Suddenly, she did not want to be in the ocean at all. She turned and swam back to the boat, almost frantically. The fear and lonelines she had been too tired and hot from daily work to notice now seemed to come back at her. When she got to the ladder she was almost sobbing. She clung to the metal frame as if to life. She started to climb. She stopped.

What if she did let go? What if she swam and swam and swam until her legs and arms were so tired that she could not tread anymore? She would sink into oblivion - into the dark warm world of the ocean below and, perhaps, know peace at last. No more fighting. No more fear. No more trying and trying and trying to please everyone. No more wondering why. No more to miss the woman she longed to see every day.

Eve pushed off from the ladder, away from the still setting sun, towards the darkness. She plowed through the water in angry strokes, with panting breath, legs kicking steadily behind.
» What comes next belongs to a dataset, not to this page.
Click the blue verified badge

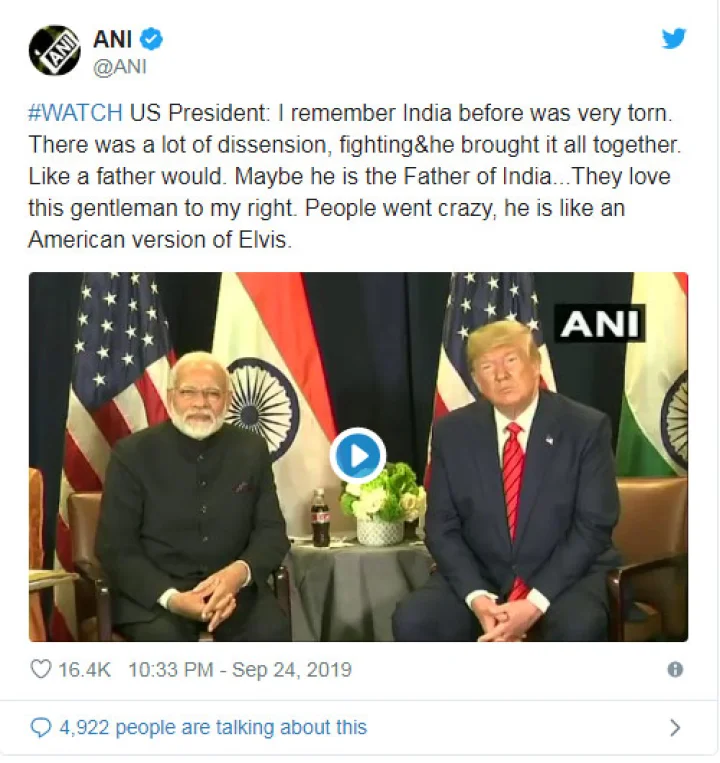[x=151, y=39]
Further and further she moved away from the boat. Soon, she thought, this will be over. Two or three minutes of pain and then blessed relief.

After swimming for some minutes she began to tire and stopped for a moment for air. Taking some deep breaths, she thought she heard something. She turned in a slow circle. Towards the sun then away and back again. Nothing. She waited, panting a bit, then began her swim again.
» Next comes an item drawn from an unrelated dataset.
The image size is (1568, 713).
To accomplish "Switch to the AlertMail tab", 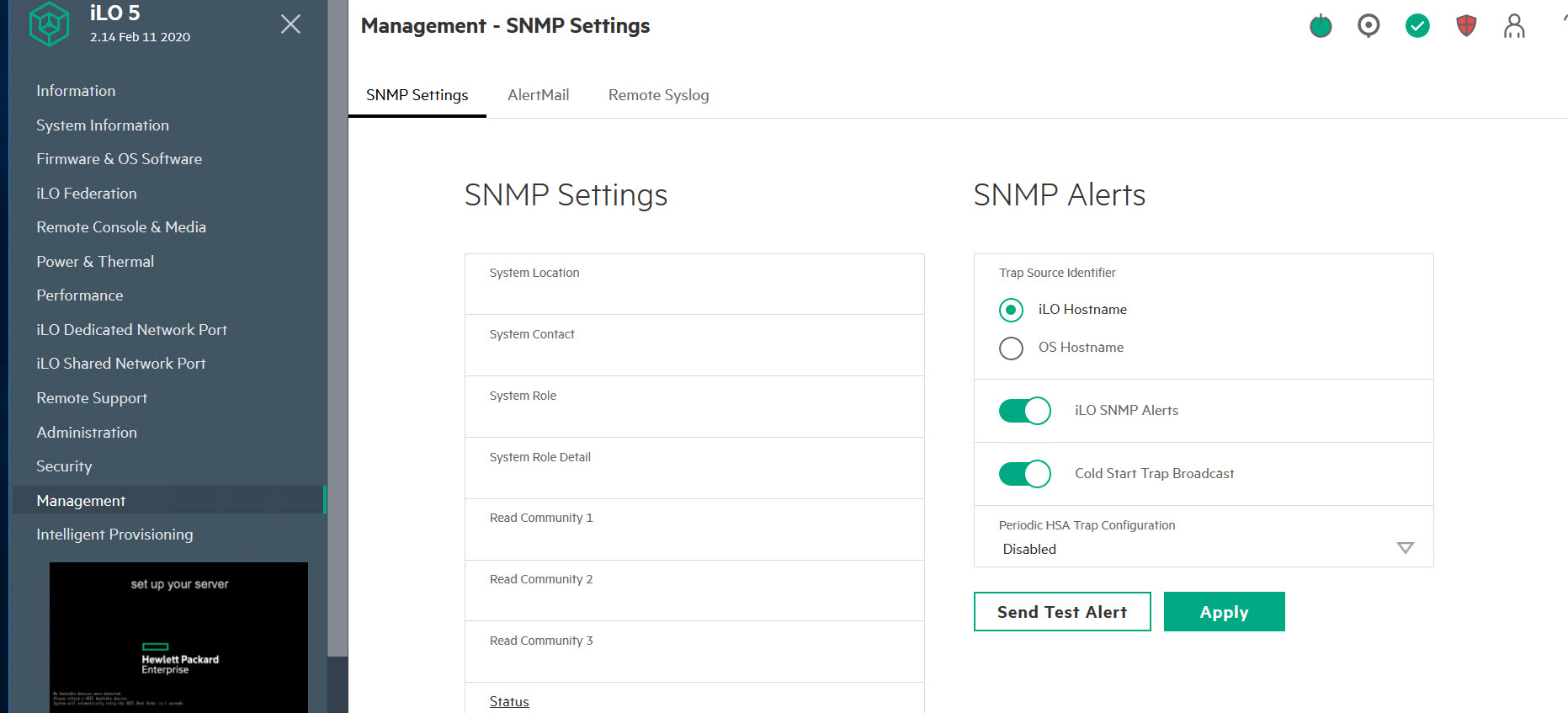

A few more strokes and she heard it, like a whisper, a breath. She stopped. Again turning in a circle, even slower this time. The sun had disappeared from the horizon. Full dark would be on her soon. No reason to stop now.

There! Again, a whisper. What was it saying?

“Eve.”

Eve turned around, towards the golden light but saw nothing. The hairs on her bare shoulder were standing up. She slowed her breathing purposefully,

trying to hear or not hear what was clearly some sort of hallucination. Her nurse’s brain analyzing the psychology of her current siutation.

“Eve!” The whisper (breath) had an intensity about it. She must be really losing her mind this time.

“WHAT?” She yelled into the fading light. “What do you want from me?”

“Ohhhhhh,” the whisper (breath) said. “Eve.”

“Who are you!?”

“Look at me.”

“Look at me?! Look at who? Look at what?” She was shouting at the night. At the sun, at the stars, at the sea. But she turned towards the golden light, as if her body knew what her brain could not accept.

Floating there, in the stream of gold, was…something. The sun seemed to have gotten brighter suddenly as if the earth began to turn the opposite way making it sunrise instead of sunset. The sea around her seemed warmer. Eve blinked a few times to try and clear her vision. The floating thing

(Woman!)

flickered on and off like a projection, here and gone, here and gone. Eve could just make out a head with a shining crown and a startlingly beautiful blue dress which flowed over and into and was part of the water and WAS the water.

Eve swam towards it (her).

“Who are you?” Eve asked the hallucination. She was sure she was having some sort of psychotic break, but decided to just go with it. She was dead soon anyway.

The image

(Woman!)

seemed to smile, but how? Because Eve could not really make out a face. Still, she swam towards it, the edges of the image always just out of reach, until…Umph! She hit the ladder at the end of the boat.

Eve grabbed the ladder. Not possible. She could not be this close to the boat. She turned around to look at the woman…She blinked. The sun was gone. The woman was gone. The only light now was the swaying light of the boat she was holding onto and the thousands of stars above her head. She blinked again. She pinched herself hard, just under her ribcage.

“Ow!”

“Eve?” the low voice of Captian Henry came to her from the bow of the boat. “Eve, where are you?”

Answer or swim away? Eve pondered her choices, an eternity in a moment.

“I’m here!” she called out.

As she climbed the ladder, out of the corner of her eye, she thought she saw a flicker of golden light. When she turned, there was nothing there. No breath. No whisper. Just the gentle sound of the ocean lapping at the boat.